At the Incor (Heart Institute) FMUSP (Faculdade de Medicina da USP), research reveals the influence of cardiovascular risk factors on changes in blood vessel cells, linked to the accumulation of fat in diseases such as atherosclerosis.
Genetic analyzes have shown, in an unprecedented way, that cells are uniquely affected by a combination of factors, including high cholesterol and low oxygen concentration in tissues, favoring the appearance of obstructions in blood vessels. The results of the work, which can help to develop therapies that prevent arterial problems, are described in an article published in Scientific Reportsfrom the Nature group.
Atherosclerosis is a complex disease characterized by the accumulation of fat in the walls of the arteries. “The endothelium, a tissue of the blood vessel wall, can initiate this process or be the target of it”, describes professor José Eduardo Krieger, from FMUSP, who participated in the study.
“Initially, there are changes in its functioning, such as a decrease in the capacity to produce vasodilation, which has a great influence on cases of arterial hypertension. Later, structural changes occur.”

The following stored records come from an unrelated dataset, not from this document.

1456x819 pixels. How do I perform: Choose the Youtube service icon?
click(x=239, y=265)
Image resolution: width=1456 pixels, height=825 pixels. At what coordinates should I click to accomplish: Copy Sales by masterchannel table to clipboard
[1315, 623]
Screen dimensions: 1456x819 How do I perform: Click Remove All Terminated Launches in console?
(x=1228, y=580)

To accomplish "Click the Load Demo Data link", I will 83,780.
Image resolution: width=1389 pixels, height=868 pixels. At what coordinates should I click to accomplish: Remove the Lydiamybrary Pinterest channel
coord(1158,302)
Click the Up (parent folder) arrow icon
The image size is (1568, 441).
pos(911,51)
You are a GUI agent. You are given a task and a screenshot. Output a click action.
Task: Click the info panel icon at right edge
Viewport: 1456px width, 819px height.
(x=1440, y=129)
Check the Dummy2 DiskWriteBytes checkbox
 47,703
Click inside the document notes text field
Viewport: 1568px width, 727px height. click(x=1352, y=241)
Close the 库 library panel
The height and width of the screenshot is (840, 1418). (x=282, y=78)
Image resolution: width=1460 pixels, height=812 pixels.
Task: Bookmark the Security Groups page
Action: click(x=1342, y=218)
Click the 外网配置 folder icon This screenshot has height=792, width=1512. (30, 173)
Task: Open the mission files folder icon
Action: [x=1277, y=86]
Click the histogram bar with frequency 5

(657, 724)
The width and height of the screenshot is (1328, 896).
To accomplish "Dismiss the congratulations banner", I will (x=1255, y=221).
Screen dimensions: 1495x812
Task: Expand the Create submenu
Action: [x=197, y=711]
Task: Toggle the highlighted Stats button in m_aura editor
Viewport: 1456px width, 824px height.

“Then, there is the formation of plaques that compromise blood flow to the heart muscle, kidneys, brain and muscles of the upper and lower limbs”, points out the professor. “There are also acute, more tragic events, such as the rupture of plaques and the formation of thrombi that obstruct blood flow to the heart muscle, resulting in myocardial infarction, or stroke, when the brain is affected. “
The work determined the contribution of classical cardiovascular risk factors to endothelial dysfunction, which is a common feature of several cardiovascular diseases, such as atherosclerosis, myocardial infarction and arterial hypertension. “These risk factors are hypoxia, which is the low concentration of oxygen in the tissues, the elevation of cholesterol or inflammatory levels and blood flow disorders”, he points out.
“The study was carried out in vitro, using human endothelial cells, and we evaluated global gene expression changes of about 20,000 genes in our genome in response to risk factor surrogates, individually and in combination.”
The research was done with primary endothelial cells, taken from the vessel wall, from the human coronary artery. “These cells are an important target in atherosclerosis and participate in disorders that affect the heart. The experiments reproduced some of the most important cardiovascular risk factors in a controlled way to quantify their individual and combined effects, as they appear together in most patients affected by cardiovascular diseases”, explains the professor.
“Differences in global endothelial cell gene expression were used to identify gene networks and processes affected by different stimuli generated by risk factors.”
The researchers demonstrated, in a way that has not been described so far, that the combination of stimuli, observed in cardiovascular patients, is not explained only by the sum of the isolated action of each of the risk factors.
“The results of the study make it possible to establish a hierarchy of stimuli, for example, based on the number of differentially expressed genes and the pathways affected by each of the stimuli in isolation in the cells”, says Krieger. “We detected that there are gene networks and biological processes in cells that are uniquely affected by the combination of stimuli, such as proliferative processes [multiplicação de células] and thrombogenic – associated with thrombosis, that is, the formation of obstructions in the vessels, which has not been demonstrated so far.”
According to the professor, the results contribute to a better definition of endothelial dysfunction, identifying the genetic networks and biological processes that are affected by stimuli (risk factors) individually or when combined.
“This hierarchical view of affected gene pathways and biological processes can now be exploited to determine more specific molecular signatures and identify candidate therapeutic targets to prevent or delay the effects of endothelial dysfunction, which is part of most cardiovascular diseases.”
The study is part of a line of research at the Laboratory of Genetics and Molecular Cardiology of Incor, of the HC (Hospital das Clínicas) of FMUSP, which has the collaboration of researchers and partners from various institutions in the country and abroad. THE
The work on endothelial dysfunction had the participation of doctoral student Iguaracy Pinheiro de Souza and researchers Miriam Fonseca-Alaniz, Samantha Teixeira, Mariliza Rodrigues and José Eduardo Krieger.